While his predecessors were often accused of tribalism, nepotism or oppressive intolerance, Chakwera has governed with remarkable restraint. He has endured public insults without cracking down. He has resisted the urge to turn the state into a weapon of revenge. For once, Malawi has a president who embodies composure.

Infrastructure Boom

Under his watch, roads, bridges, schools, hospitals and stadiums are mushrooming across the country. Cities like Lilongwe are unrecognizable—roads are smoother, bridges stronger, and urban sprawl finally supported by real infrastructure. Even critics like PAC have admitted: “Lilongwe has become a source of pride.”

Agricultural Resilience in Crisis

Chakwera inherited an agriculture sector crippled by corruption and dependency. Yet through programmes like the Affordable Inputs Programme (AIP) and El Niño Lean Season Support, he has kept food on the tables of millions, even in the face of droughts, cyclones and global fertilizer shortages. Farmers testify that they are no longer entirely abandoned to fate.

Human Capital Investment

Thousands of teachers and nurses have been recruited. Civil servants’ salaries have been raised to cushion economic shocks. For once, government employees feel seen. For once, the ordinary backbone of the state—the teacher in Ntchisi, the nurse in Nsanje—has reason to believe their sweat is valued.

Economic Empowerment

Through the National Economic Empowerment Fund (NEEF), Social Cash Transfer Programme (SCTP) and Climate Smart Cash Support, Chakwera has expanded financial inclusion. For smallholder farmers and small business owners, this is not rhetoric—it is real capital, reaching the grassroots.

Crisis Management with Dignity

COVID-19. Cyclones. The Ukraine war’s ripple effects. Global inflation. Few African presidents have faced such a cluster of crises in one term. Yet Chakwera has kept Malawi afloat, not by miracles but by steady hands and relentless mobilization of international support. As PAC aptly put it: “We may safely state it is God’s intervention for you to assume office in such trying times.”

International Relations Repaired

Malawi is no longer isolated. Chakwera has reopened doors with neighbours, strengthened partnerships with international agencies, and rebranded Malawi as a responsible, visionary state.

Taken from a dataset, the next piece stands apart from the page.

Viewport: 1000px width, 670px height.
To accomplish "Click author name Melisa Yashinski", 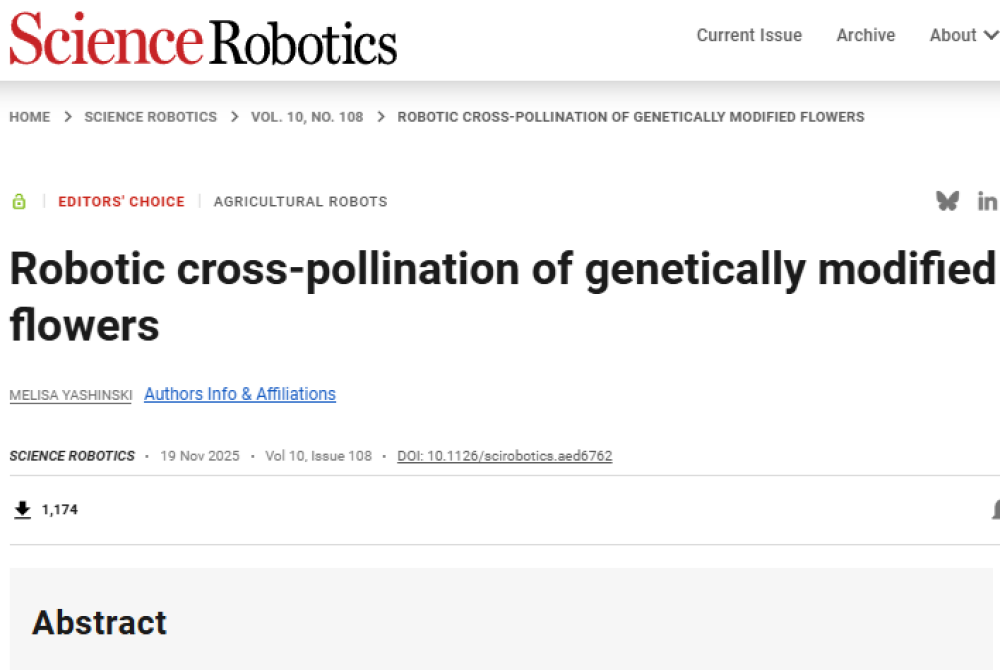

As Pastor Chris Mathebula of South Africa observed, “Malawi is blessed to have a president with vision.”

Recognition Even from Critics

When institutions like HRDC—once known for fierce anti-government activism—openly commend Chakwera for unprecedented infrastructure projects, it tells a story: this is not propaganda. This is reality.

Beyond Numbers: Why Chakwera Deserves Continuity

Malawi’s story under Chakwera is not perfect. Inflation bites, corruption still stings, and poverty remains stubborn. But let us ask the real question: who else has shown the courage to plant seeds of long-term transformation amidst storms?

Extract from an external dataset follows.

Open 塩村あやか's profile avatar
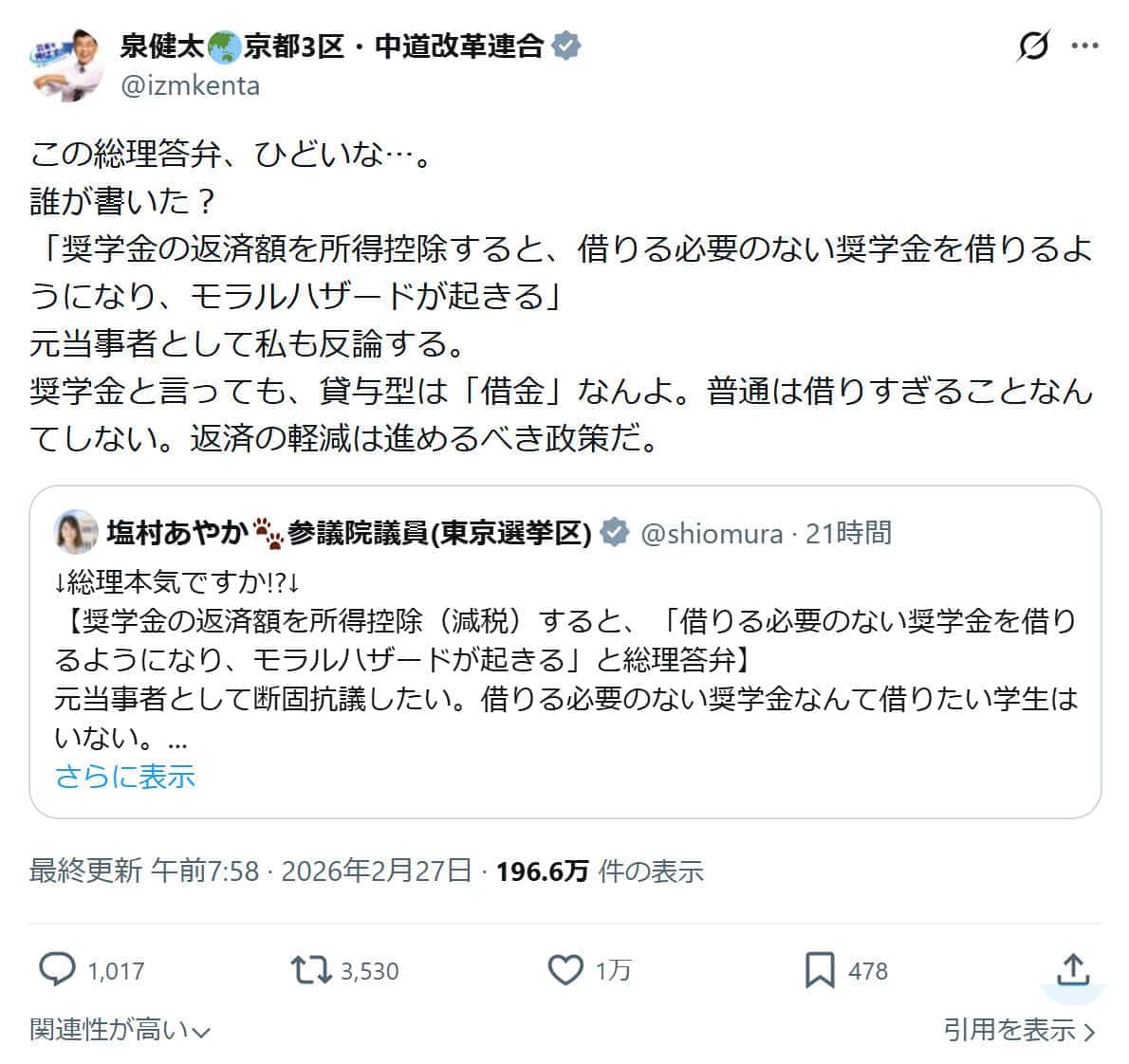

A second term is not about rewarding Chakwera for what he has already done—it is about giving him the mandate to finish what he started. The foundations are there: schools rising, roads expanding, farmers supported, public servants motivated, and tolerance normalized.

The tragedy of Malawi has always been that we uproot builders before they finish the house. Chakwera must not be another unfinished chapter.

100 Reasons in One Sentence

Unity, peace, roads, schools, hospitals, food security, farmers’ empowerment, nurses employed, teachers recruited, salaries raised, tolerance, bridges built, disasters managed, international respect restored—the list stretches to one hundred and beyond.

But perhaps the most important reason of all is this: Chakwera represents a rare kind of leadership in Africa today: calm, inclusive, development-minded, and unshaken by insults. Malawi cannot afford to abandon such leadership halfway.

In 2025, the choice is simple: choose history’s curse, or choose Chakwera’s continuity.